John lived his message. It was not only his words but also his actions that showed up his life. He lived in the wilderness, he wore clothes made out of camels hair with a leather belt around his waist, and he ate locusts and wild honey.
And the message that John brought and proclaimed as he travelled was one that struck right at the heart of people’s lives and hearts. He was confronting people with a choice and a decision that they knew deep down that they had to make. People knew that they had slipped from God’s way, they knew they needed to change so John was only telling them what they already knew. Turn around, repent, and start again.
But if Jesus is the sinless one as traditional theology tells us he is, then he has no need for baptism for forgiveness. He hasn’t sinned so he doesn’t need to repent and receive forgiveness.
So I guess that John would have been startled to say the least when Jesus approached him and asked for baptism and he tried the deter Jesus from baptism. John was clear in his own mind that it he was he, not Jesus who needed to be baptised. If it was not for forgiveness, then why did Jesus come to John for baptism?
An opportunity for God to identify Jesus as his Son
First and foremost the baptism of Jesus was a revelation by the Father to Jesus and to all people who Jesus really was. The baptism enabled the Father to proclaim loud and clear to Jesus and to all people that he was the Son of God, the Messiah, the long promised one. Here standing before the people was the very person that the prophets had talked about long ago, the one longed for and hoped for, the one who would fulfil all the hopes and dreams of the people. In a very real, public, obvious, personal and intimate way God pronounces Jesus as his Son.
In the different gospel accounts of the baptism of Jesus we different aspects set out. In Mark and Luke’s accounts the very personal part of the baptism is stressed whereas in Matthew’s account we see it as a demonstration to those around who Jesus was. In Matthew God says ‘This is my son’ as God told the whole world who Jesus was. While in Mark and Luke’s gospel God says ‘You are my Son’ a very personal and intimate revelation.

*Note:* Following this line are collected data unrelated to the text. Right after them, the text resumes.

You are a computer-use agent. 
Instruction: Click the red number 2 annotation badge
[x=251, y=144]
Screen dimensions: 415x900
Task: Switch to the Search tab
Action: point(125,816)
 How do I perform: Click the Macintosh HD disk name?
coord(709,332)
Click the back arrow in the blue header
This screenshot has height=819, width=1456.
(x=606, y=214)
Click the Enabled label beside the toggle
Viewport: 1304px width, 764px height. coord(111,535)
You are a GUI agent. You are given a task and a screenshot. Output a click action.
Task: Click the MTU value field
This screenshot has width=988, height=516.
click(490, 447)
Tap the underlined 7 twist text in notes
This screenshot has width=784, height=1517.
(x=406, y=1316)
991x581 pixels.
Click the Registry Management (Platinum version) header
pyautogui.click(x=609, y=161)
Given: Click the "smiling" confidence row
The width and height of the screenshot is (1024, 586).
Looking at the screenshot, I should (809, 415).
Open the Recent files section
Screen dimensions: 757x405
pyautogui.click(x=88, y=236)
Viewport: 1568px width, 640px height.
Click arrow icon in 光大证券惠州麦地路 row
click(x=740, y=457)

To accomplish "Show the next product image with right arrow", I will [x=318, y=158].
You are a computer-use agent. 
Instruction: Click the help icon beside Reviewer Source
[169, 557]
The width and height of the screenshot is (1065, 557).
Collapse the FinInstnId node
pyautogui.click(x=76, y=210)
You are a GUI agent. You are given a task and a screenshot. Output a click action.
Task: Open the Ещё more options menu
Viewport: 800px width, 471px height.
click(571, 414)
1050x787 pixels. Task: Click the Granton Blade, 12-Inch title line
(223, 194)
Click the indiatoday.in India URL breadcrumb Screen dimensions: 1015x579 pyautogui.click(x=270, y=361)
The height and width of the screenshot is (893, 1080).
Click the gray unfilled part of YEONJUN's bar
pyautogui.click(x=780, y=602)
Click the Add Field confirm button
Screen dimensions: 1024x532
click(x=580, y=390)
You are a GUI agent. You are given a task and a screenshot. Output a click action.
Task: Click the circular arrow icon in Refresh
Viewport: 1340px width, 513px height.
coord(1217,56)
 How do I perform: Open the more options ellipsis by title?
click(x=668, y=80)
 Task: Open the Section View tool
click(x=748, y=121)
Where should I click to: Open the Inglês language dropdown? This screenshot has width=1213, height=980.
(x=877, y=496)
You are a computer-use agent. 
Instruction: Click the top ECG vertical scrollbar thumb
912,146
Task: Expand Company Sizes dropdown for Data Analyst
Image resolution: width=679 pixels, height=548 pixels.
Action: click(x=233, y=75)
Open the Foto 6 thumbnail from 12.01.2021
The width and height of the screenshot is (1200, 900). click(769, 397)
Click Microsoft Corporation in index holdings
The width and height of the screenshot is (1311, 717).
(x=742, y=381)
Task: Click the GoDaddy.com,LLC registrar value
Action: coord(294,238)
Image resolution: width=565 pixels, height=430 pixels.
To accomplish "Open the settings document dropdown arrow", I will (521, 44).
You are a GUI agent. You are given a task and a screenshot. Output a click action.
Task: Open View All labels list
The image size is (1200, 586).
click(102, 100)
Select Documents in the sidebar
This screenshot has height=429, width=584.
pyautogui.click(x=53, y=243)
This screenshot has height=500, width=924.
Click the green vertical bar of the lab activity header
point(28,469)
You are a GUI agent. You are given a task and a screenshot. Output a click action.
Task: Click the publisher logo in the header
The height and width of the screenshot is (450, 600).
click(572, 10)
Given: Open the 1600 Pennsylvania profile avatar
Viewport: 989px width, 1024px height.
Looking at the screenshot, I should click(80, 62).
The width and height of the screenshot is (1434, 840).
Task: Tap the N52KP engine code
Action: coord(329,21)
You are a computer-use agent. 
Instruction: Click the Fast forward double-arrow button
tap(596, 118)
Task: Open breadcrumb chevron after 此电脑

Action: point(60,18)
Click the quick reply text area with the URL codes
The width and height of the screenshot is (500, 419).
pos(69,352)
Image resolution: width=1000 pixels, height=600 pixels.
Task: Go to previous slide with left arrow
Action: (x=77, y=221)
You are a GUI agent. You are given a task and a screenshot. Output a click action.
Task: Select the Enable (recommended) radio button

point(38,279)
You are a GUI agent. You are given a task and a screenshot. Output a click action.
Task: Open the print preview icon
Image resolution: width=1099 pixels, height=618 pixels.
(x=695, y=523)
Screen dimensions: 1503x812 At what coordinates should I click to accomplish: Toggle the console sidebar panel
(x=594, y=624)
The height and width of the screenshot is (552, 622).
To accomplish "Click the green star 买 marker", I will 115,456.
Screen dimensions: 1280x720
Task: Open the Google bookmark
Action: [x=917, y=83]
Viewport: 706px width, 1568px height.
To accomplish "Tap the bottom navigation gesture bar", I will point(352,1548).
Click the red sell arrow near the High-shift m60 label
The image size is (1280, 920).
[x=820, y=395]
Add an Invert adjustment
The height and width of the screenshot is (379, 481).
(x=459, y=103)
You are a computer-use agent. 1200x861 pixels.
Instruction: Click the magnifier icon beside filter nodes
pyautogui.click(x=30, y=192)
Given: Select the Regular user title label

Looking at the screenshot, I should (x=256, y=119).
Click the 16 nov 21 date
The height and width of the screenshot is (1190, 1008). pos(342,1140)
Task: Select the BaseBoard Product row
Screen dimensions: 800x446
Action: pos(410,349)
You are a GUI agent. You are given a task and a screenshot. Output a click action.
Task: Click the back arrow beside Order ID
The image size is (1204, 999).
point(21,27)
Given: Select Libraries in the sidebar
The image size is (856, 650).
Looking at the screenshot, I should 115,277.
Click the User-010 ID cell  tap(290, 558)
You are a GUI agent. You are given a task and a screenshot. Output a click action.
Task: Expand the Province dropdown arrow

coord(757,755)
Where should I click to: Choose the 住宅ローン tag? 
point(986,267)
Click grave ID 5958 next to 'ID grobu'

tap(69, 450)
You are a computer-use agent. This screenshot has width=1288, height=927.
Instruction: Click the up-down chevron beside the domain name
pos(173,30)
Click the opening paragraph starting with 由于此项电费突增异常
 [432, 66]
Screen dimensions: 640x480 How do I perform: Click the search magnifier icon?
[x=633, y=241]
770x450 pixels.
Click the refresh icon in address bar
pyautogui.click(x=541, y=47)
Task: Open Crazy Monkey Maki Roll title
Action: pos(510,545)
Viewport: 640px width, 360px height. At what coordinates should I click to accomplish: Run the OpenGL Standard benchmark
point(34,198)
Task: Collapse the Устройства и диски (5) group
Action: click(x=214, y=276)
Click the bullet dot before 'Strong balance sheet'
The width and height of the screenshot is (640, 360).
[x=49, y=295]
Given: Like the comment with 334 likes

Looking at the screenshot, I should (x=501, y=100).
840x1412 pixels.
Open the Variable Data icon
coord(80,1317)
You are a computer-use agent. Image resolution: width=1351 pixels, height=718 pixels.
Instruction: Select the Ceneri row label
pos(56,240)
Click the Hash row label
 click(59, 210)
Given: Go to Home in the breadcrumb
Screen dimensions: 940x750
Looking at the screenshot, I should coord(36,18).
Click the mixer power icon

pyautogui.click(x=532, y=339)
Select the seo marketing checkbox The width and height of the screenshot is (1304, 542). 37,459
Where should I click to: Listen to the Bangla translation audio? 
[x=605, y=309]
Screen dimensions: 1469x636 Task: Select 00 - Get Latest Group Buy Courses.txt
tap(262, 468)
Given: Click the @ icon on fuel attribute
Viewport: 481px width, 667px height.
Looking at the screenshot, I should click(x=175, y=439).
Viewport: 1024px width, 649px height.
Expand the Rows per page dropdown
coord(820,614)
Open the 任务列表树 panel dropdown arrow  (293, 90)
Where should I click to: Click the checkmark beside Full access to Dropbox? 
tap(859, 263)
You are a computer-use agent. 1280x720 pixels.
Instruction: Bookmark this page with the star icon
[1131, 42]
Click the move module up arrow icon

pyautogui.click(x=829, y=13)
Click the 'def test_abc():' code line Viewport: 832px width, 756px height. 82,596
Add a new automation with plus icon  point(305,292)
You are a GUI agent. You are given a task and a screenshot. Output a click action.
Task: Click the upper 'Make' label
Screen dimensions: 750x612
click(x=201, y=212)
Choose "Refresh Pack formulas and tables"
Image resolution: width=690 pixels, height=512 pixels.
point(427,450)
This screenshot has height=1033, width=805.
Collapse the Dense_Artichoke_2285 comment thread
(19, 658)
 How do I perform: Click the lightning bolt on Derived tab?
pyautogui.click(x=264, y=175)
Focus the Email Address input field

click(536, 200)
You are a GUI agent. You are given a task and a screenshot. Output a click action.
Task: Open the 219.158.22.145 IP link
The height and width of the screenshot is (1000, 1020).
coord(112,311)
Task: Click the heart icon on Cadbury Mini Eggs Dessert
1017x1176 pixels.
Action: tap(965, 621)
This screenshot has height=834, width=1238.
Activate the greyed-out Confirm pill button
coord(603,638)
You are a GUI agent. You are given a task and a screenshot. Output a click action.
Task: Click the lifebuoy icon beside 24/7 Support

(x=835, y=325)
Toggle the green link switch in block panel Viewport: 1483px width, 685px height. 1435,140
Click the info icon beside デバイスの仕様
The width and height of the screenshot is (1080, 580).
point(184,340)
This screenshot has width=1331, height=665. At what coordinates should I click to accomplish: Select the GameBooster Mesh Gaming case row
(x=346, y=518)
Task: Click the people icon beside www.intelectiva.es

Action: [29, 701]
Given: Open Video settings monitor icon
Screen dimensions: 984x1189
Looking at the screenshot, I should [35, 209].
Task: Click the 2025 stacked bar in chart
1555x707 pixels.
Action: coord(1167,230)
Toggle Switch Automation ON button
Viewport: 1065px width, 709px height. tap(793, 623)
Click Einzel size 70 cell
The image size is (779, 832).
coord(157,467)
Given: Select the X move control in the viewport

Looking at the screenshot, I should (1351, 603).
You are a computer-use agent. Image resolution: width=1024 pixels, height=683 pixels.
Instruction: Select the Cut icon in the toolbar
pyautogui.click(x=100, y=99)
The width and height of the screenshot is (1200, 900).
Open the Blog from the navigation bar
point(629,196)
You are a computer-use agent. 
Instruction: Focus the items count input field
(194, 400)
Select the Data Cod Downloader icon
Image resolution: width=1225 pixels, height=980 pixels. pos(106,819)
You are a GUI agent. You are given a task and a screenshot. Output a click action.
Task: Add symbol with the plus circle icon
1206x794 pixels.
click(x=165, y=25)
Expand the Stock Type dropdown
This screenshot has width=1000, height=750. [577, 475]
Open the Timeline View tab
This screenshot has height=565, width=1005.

So in the baptism of Jesus we have both a private disclosure to Jesus of his identity and a public testimony to him. And God speaks to us in the same way as he reminds us that we too are his loved children. God reminds us that he loves us and cares for us, holds us in his loving arms and will never let us go whatever we go through in life. And this is something important in today’s world where so often we are just a number or a reference. People today need to know that they are loved, special, cared for.
I thought the other day when I went on to Tesco Online banking and looked at my account. To get on I had to put in four different reference numbers, passwords and so on. Not once was I asked for my name. And that’s true of so much these days. We are numbers not names or people. If you have a query with British Gas they ask what your account number is. In a world where we are seen as numbers it’s important to know that God knows each one of us through and through and calls us by name and not by a number. God loves you. God cares for you and you are special to him.